The desert excursion. Now we come to the main course, the real reason for staying at the camp: the desert tour by pickup truck. We often set off early in the morning, when the air is still cool and the desert hasn't acquired the harsh light that will later make it more hostile. The pickup truck advances rapidly along the wadis, or rather, speeds along, sliding over compact sand and rocky stretches, following paths clearly traced by other tires. The dominant sensation is made up of jolts, the roar of the engine, mechanical noises, and creaks.
As you delve deeper, the sandstone walls get closer and vast spaces of theatrical spectacle quickly open up before your eyes. Every stop is a change of scale. At the archaeological sites, where you pause to observe the rock carvings, graffiti, and ancient inscriptions, you'll often find Bedouins lounging in small groups, a reminder that these are communities that have inhabited and traversed this space for millennia.
Visiting places associated with Lawrence of Arabia introduces a different level of memory. Not so much for the literary or cinematic echo, but for the concrete perception of how important these places have played a role in the history of various eras. The heights dominating the horizon, the gorges that protect and conceal, immediately make it clear why this landscape was experienced not as a void, but as a working space; with the usual markedly commercial approach, tourists are taken to visit Lawrence's cave, Lawrence's dining table, Lawrence's hut, Lawrence's toothbrush... yet, when questioned on the subject, the Bedouins demonstrate they know nothing about it, much less the famous film.

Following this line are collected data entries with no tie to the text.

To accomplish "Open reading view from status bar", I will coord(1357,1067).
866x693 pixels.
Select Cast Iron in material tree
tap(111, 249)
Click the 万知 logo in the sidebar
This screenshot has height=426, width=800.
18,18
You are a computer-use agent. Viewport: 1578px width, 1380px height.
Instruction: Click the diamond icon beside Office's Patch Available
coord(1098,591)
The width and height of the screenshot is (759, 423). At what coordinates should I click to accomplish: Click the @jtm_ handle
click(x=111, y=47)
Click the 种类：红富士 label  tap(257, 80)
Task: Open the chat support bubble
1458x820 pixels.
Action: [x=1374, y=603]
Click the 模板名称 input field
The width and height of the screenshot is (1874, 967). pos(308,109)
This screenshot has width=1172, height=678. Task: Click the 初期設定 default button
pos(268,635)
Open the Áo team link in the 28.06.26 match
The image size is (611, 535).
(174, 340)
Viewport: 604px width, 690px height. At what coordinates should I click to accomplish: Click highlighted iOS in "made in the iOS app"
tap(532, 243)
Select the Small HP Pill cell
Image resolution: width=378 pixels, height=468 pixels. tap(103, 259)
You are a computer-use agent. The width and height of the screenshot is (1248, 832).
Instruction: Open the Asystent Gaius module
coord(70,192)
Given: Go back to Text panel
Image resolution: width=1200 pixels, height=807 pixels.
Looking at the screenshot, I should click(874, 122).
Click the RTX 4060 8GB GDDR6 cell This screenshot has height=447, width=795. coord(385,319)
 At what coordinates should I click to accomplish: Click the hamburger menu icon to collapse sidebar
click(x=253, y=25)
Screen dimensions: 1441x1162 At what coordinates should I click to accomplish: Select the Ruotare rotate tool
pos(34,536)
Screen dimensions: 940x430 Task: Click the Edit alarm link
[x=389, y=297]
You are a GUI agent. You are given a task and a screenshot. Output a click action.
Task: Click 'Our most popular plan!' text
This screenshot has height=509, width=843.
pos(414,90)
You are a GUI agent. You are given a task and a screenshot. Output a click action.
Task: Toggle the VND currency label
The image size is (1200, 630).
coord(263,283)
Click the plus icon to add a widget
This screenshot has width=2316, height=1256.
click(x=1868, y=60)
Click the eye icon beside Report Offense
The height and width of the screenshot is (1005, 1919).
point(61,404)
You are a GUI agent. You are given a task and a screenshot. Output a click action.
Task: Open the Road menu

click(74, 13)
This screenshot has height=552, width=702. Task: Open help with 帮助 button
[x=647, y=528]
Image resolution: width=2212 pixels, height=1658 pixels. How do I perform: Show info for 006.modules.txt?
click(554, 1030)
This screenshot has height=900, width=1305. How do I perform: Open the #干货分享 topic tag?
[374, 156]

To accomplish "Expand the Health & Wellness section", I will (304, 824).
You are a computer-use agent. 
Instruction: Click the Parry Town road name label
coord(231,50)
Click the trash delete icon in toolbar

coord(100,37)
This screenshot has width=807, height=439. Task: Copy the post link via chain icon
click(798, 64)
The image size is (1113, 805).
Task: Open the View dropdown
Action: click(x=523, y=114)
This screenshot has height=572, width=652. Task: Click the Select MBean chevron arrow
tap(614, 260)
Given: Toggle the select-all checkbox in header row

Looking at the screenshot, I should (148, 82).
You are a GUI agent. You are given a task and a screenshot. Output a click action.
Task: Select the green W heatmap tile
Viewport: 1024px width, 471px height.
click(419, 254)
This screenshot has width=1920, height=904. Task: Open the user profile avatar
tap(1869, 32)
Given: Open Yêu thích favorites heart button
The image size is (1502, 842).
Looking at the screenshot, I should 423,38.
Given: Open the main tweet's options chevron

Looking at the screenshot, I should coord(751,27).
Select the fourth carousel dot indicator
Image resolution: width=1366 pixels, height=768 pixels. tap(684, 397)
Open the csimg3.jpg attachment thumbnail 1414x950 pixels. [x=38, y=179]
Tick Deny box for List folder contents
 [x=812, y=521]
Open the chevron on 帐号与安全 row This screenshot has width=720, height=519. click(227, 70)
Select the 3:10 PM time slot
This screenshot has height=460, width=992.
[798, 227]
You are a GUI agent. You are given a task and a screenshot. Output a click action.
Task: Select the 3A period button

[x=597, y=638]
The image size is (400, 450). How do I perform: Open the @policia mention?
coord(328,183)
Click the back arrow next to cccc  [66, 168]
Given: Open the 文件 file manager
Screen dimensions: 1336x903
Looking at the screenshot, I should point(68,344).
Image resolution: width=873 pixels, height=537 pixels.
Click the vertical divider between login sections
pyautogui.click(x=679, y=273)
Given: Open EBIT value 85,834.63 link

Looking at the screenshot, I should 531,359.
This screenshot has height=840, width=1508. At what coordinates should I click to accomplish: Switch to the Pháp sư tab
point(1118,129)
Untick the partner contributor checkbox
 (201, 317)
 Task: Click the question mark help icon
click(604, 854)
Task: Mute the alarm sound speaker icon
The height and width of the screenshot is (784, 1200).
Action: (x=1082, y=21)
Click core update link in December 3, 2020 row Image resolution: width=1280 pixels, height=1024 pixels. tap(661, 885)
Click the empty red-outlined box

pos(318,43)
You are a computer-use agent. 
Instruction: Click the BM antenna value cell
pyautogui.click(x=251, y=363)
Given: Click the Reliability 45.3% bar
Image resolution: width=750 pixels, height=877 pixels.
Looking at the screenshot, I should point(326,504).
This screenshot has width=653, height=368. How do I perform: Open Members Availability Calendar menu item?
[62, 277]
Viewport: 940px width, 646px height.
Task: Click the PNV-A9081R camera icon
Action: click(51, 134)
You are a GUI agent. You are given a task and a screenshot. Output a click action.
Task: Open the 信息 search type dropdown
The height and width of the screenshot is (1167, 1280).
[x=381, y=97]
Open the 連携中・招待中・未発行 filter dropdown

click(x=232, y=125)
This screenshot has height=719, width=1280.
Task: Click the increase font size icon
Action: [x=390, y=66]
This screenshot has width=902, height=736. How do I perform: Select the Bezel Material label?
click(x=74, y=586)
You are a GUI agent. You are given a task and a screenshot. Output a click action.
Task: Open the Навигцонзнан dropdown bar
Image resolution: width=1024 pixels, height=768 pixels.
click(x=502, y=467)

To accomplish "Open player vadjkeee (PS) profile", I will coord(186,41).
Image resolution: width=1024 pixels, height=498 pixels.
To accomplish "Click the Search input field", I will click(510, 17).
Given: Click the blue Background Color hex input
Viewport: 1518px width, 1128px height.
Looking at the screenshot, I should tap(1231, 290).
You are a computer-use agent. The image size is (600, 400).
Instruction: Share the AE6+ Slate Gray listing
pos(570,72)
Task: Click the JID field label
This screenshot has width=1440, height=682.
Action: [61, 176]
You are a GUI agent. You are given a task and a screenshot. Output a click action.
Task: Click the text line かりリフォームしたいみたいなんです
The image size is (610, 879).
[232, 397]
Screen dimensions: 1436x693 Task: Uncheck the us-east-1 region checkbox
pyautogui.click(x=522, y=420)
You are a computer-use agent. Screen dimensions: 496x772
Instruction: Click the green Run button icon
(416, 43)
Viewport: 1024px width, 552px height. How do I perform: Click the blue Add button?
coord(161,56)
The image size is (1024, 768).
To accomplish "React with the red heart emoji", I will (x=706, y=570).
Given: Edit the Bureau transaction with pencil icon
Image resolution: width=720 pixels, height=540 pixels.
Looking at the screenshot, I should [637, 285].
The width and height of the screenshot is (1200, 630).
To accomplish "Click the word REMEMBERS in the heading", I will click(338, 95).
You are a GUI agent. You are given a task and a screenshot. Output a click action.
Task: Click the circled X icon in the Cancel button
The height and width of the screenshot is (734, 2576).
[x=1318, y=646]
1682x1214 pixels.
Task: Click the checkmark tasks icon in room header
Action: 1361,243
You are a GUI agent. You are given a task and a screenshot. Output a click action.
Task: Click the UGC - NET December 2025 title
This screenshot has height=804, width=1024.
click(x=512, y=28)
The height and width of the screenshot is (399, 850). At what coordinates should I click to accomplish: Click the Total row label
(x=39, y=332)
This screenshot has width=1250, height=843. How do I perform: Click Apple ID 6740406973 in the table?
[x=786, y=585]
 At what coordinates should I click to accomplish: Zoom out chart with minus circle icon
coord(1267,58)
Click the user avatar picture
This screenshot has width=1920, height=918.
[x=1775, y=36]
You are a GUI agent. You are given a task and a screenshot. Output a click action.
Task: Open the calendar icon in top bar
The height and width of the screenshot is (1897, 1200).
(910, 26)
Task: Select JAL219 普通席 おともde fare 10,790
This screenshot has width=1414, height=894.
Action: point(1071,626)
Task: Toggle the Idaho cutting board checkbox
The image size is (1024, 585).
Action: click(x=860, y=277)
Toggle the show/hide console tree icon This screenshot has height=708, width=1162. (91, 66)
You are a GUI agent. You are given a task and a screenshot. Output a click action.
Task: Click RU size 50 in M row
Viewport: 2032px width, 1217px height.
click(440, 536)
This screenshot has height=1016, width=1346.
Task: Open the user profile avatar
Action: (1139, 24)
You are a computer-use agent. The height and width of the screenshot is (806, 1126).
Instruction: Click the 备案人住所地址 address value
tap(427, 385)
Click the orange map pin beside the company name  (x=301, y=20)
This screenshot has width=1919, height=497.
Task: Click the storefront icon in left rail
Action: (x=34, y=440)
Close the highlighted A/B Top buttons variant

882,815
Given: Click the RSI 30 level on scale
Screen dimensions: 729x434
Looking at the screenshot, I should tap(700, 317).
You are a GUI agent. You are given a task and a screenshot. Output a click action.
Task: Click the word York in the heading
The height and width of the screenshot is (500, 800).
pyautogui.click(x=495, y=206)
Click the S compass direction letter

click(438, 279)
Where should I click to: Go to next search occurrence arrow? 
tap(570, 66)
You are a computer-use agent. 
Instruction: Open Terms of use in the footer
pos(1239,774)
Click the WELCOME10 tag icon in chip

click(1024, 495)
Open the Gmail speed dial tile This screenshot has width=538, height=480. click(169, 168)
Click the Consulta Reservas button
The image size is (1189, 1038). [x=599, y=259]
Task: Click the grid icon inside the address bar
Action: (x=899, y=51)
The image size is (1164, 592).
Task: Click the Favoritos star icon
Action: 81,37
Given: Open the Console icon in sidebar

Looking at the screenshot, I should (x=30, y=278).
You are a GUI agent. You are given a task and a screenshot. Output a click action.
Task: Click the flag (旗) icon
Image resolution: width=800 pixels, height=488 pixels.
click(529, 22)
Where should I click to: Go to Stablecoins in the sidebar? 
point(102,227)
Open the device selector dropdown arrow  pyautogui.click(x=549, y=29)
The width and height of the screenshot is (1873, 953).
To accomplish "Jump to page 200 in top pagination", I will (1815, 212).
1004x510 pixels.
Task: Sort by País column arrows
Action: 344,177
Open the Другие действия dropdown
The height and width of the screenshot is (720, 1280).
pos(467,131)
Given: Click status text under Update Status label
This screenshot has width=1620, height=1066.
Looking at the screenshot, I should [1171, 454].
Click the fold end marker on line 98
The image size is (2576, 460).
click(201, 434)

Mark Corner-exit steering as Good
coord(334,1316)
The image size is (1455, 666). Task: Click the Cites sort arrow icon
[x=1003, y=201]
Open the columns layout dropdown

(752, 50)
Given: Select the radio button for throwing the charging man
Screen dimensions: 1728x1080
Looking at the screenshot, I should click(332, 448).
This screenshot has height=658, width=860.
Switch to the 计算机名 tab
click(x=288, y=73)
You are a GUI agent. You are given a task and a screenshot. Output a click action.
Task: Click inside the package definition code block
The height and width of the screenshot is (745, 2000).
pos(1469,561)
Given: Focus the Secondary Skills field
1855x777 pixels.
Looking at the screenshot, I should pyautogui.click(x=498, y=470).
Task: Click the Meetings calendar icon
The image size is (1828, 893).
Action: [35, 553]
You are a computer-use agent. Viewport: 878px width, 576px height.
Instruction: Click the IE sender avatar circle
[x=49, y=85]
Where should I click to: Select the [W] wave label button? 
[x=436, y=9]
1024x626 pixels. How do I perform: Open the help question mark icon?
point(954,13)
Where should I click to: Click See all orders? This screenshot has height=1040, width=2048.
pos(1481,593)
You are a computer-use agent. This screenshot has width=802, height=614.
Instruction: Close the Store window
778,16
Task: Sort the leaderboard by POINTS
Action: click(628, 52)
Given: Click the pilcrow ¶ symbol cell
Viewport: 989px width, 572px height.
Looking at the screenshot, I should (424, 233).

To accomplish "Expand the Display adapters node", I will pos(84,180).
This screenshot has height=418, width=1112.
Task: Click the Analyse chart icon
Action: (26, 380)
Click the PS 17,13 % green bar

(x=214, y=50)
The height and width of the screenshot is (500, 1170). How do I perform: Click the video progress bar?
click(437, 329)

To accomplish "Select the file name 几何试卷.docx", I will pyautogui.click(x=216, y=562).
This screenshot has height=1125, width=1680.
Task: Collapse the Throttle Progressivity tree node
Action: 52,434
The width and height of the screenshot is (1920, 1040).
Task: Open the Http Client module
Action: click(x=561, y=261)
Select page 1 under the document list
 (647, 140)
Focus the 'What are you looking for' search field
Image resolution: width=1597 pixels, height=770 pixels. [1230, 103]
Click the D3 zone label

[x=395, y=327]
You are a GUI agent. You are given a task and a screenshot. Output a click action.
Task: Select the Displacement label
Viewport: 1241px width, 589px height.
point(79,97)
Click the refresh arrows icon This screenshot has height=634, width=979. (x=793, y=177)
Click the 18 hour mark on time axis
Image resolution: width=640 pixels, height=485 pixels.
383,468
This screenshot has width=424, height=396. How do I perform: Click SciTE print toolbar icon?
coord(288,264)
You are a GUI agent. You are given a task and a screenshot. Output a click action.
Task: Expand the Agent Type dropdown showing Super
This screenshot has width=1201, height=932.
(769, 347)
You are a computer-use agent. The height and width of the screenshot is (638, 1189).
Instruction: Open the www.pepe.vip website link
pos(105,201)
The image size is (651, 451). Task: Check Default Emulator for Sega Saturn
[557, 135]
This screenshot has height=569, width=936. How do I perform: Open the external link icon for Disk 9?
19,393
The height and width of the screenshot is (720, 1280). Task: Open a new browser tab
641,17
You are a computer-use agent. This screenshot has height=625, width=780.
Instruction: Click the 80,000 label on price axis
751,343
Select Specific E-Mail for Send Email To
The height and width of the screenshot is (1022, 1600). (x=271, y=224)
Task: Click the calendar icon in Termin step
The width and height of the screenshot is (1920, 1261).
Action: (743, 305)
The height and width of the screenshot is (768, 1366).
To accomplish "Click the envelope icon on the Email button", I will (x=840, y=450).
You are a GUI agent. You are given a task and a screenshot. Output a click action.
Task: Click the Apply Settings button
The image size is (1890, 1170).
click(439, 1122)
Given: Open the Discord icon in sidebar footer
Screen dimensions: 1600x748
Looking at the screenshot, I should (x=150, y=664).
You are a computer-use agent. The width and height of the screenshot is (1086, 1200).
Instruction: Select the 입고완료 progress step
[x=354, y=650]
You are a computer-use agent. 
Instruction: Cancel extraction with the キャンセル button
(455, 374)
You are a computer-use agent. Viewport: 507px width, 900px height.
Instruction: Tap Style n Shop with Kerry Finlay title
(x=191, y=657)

Throughout the day, the light changes continuously and significantly. The seemingly motionless dunes change color with an almost imperceptible gradualness: the intense red of the morning shifts toward orange, then fades to lighter hues, reaching pink and purple hues in the late afternoon. The light alternates between harshness and softness as the sun's position changes relative to the observer and the landscape as it passes through the roads and canyons. Even the mountains seem to change character: compact and severe in the midday hours, softer and more layered when the sun sets and shadows begin to etch their surfaces. From the back of the pickup, or during a short walk to a scenic spot, one gets the distinct impression that the landscape is never the same, yet always recognizable. What remains unchanged is the spectacular and monumental nature of the mountains, canyons, and dunes. Inevitably, the landscape is polluted, especially near the spectacular tunnels, by the usual displays of collective idiocy, represented in this case by influencers dressed, completely inappropriately, in luxury clothes, who plague the most evocative locations for dozens of minutes to take completely irrelevant photo shoots.
When you return to the camp or village, with the light now slanting and the air cooler again, your eyes are not yet satiated with such magnificence.